I close with a poem by Lynn Ungar, a minister in San Francisco, and a prayer by my colleague, Sam Wells, vicar of St. Martin-in-the-Fields, London.
What if you thought of it
as the Jews consider the Sabbath—
the most sacred of times?
Cease from travel.
Cease from buying and selling.
Give up, just for now,
on trying to make the world
different than it is.
Sing. Pray. Touch only those
to whom you commit your life.
And when your body has become still,
reach out with your heart.
Know that we are connected
in ways that are terrifying and beautiful.
(You could hardly deny it now.)
Know that our lives
are in one another’s hands.
(Surely, that has come clear.)
Do not reach out your hands.
Reach out your heart.
Reach out your words.
Reach out all the tendrils
of compassion that move, invisibly,
where we cannot touch.
Promise this world your love--
for better or for worse,
in sickness and in health,
so long as we all shall live.
--Lynn Ungar 03.11.20
O God of healing and hope,
in Jesus you meet us in our places of pain and fear.
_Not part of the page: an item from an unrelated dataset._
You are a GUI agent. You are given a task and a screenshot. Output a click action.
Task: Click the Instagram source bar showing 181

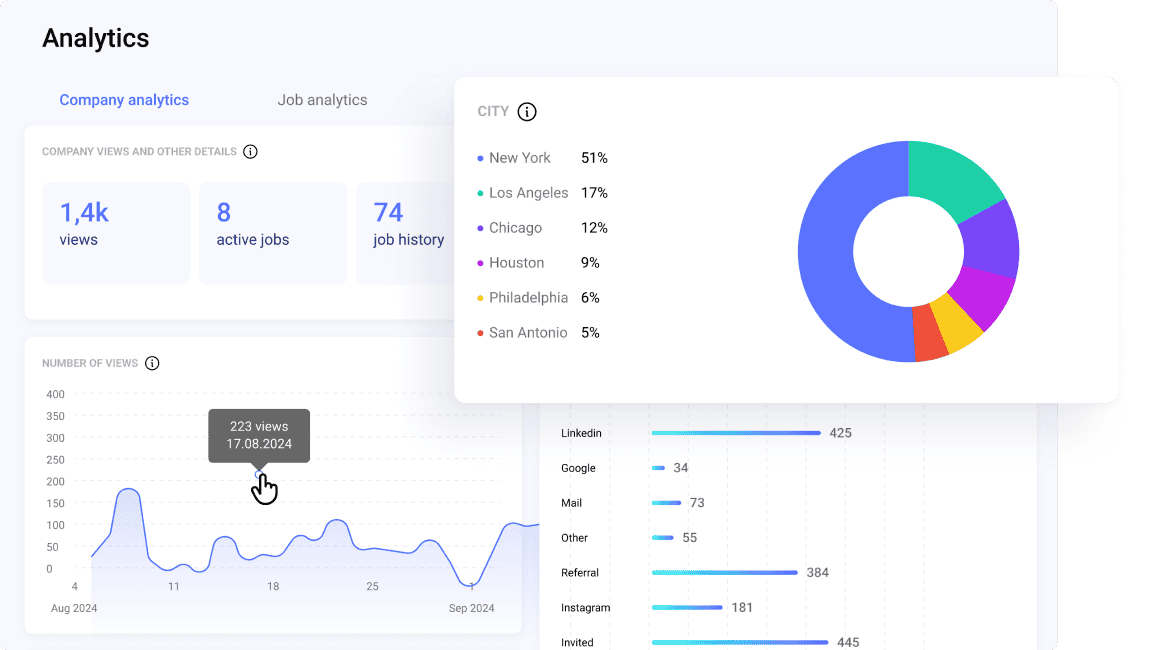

Look with mercy on those who have contracted the new virus,
on any who are vulnerable, and on all who feel in danger.
Through this time of global concern,
by your Holy Spirit bring out the best not the worst in us.
Make us more aware of our interdependence on each other,
and of the strength that comes from being one body in you.
Through Christ our wounded healer. Amen.